### Data for this exercise ###
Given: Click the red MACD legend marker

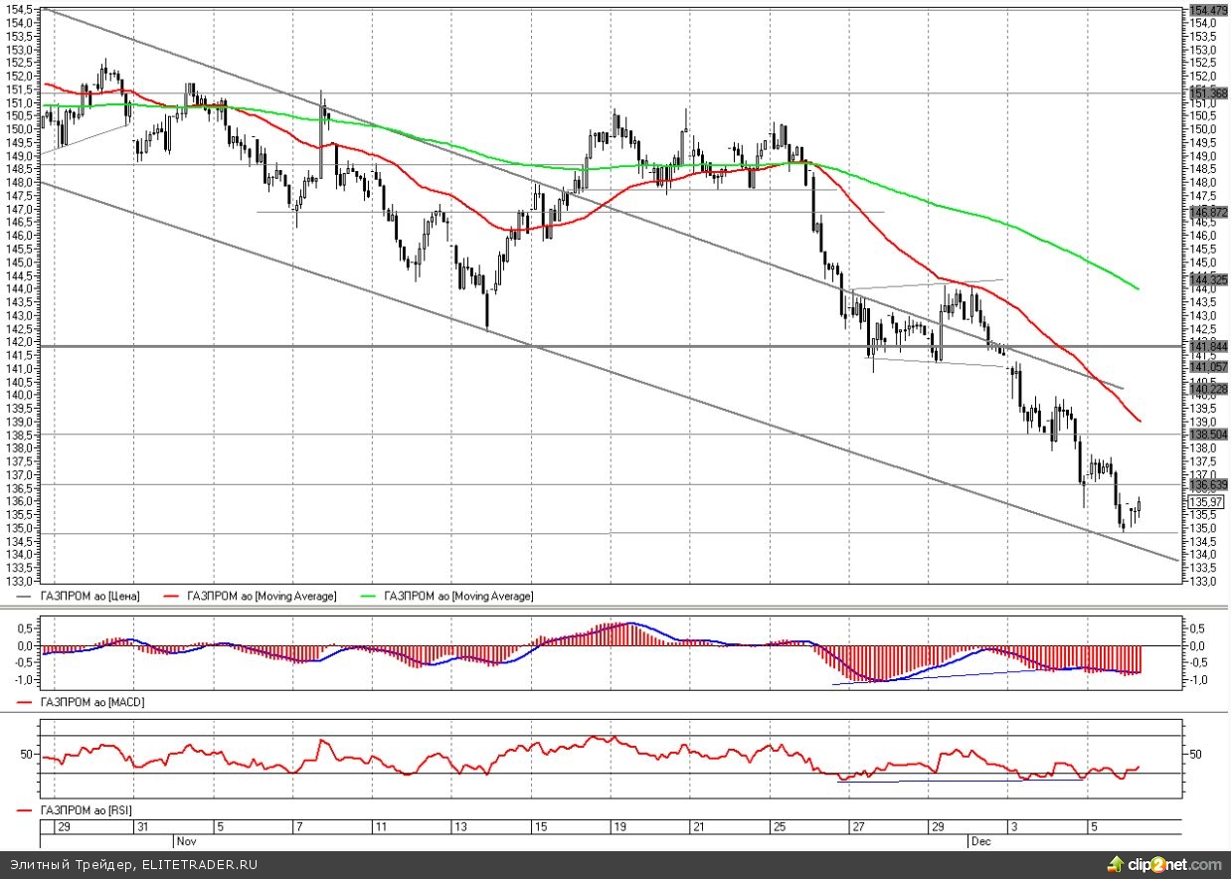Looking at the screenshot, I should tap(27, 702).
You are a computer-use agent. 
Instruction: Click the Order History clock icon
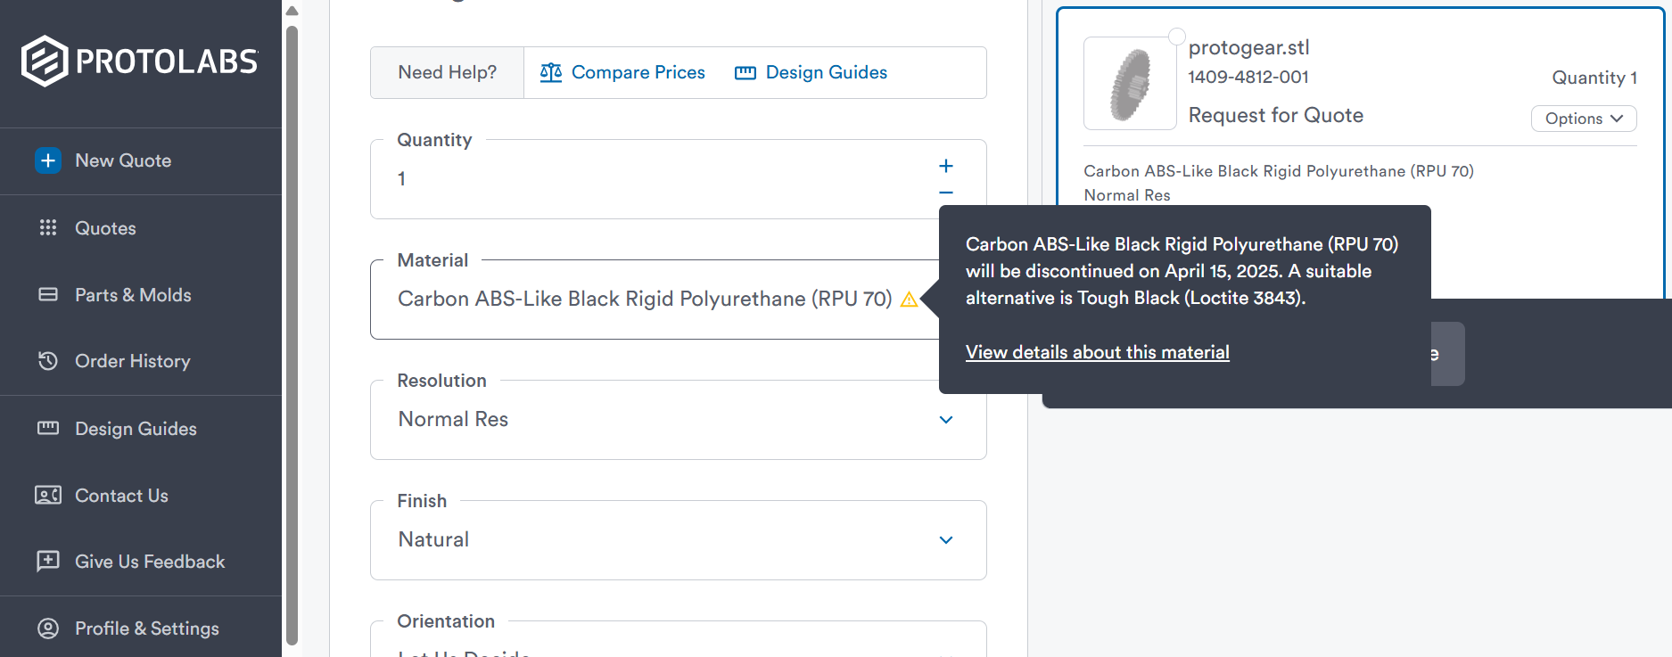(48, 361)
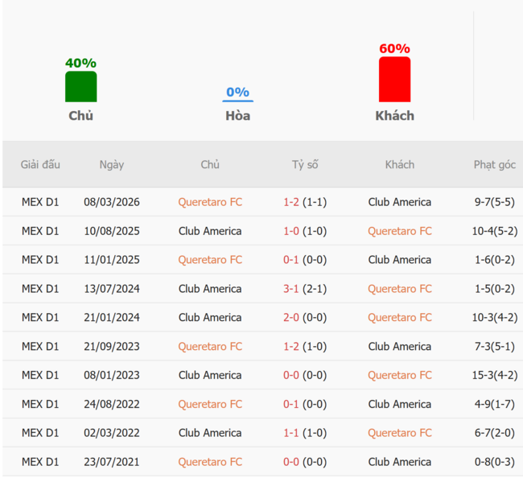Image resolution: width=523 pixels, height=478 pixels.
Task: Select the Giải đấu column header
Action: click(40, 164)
###
» What this task involves: Reproduce the data above word for word, omitting the pictures.

» Response:
Given: Click the red MACD legend marker

Looking at the screenshot, I should tap(27, 702).
You are a computer-use agent. 
Instruction: Click the Order History clock icon
(48, 361)
Image resolution: width=523 pixels, height=478 pixels.
Task: Select the Giải đấu column header
Action: click(40, 164)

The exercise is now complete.